Jüdische Verbände gegen die AfD: „Radikal und religionsfeindlich“

Vor der Bundestagswahl appellieren 60 jüdische Verbände, nicht die AfD zu wählen. Die Partei sei eine Gefahr. Die AfD reagiert entrüstet.

Josef Schuster, Vorsitzender des Zentralrats der Juden, bei der einer Veranstaltung mit der Verteidigungsministerin Annegret Kramp-Karrenbauer

Kritisiert seit langem die AfD scharf: Josef Schuster, Vorsitzender des Zentralrats der Juden Foto: Christian Ditsch, epd

BERLIN taz | Dem Aufruf fehlt es nicht an Deutlichkeit. Die AfD sei eine Partei, „in der Antisemiten und Rechtsextreme eine Heimat gefunden haben“, heißt es darin. Sie sei „radikal und religionsfeindlich“, ihre Vertreter relativierten die Schoa, betrachteten Minderheiten als minderwertig und spalteten die Gesellschaft.
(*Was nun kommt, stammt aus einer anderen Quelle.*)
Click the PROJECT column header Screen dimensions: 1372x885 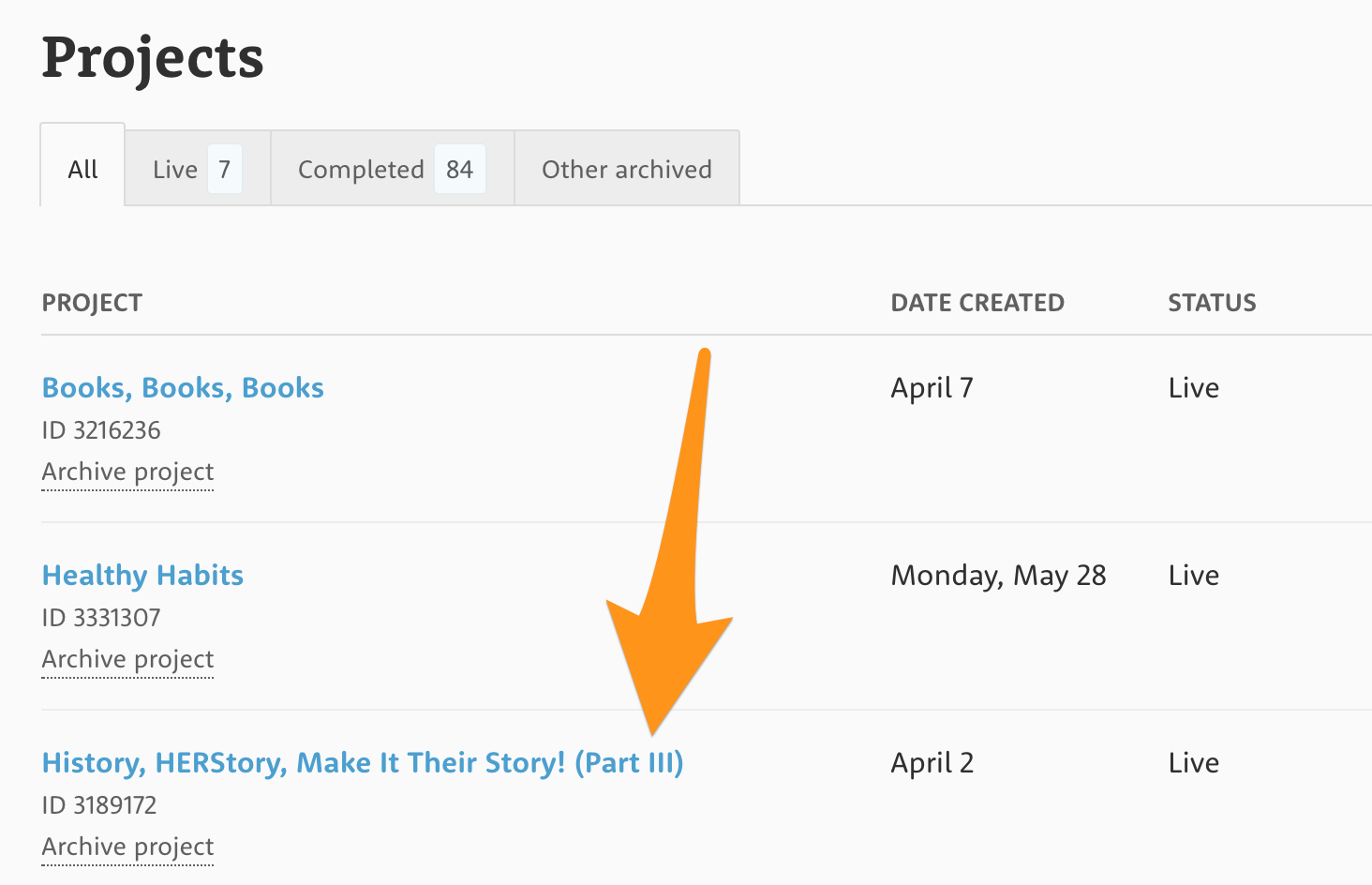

Deshalb laute der klare Appell: „Wählen Sie am 26. September 2021 eine zweifelsfrei demokratische Partei und helfen Sie mit, die AfD aus dem Deutschen Bundestag zu verbannen!“

Der Aufruf stammt von 60 jüdischen Verbänden, den diese am Donnerstag veröffentlichten. Darunter befinden sich der Zentralrat der Juden, der World Jewish Congress, die Rabbinerkonferenz sowie diverse Landesverbände und Gemeinden. Man vertrete verschiedene Einstellungen und politische Positionen, habe unterschiedliche Hintergründe, Lebensgeschichten und Muttersprachen, hält die Erklärung fest. „Was uns jedoch alle eint, ist unsere Überzeugung, dass die AfD eine Gefahr für unser Land ist.“

Die AfD reagiert entrüstet

Für die AfD kommt der Aufruf zur Unzeit. Die Partei dümpelt zwei Wochen vor der Bundestagswahl in Umfragen vor sich hin. Ihre Radikalität streitet sie immer wieder ab, gab sich wiederholt proisraelisch. Einige Mitglieder gründeten 2018 gar die Vereinigung „Juden in der AfD“ – die allerdings nur wenige AnhängerInnen hat und kaum mehr als ein Feigenblatt ist.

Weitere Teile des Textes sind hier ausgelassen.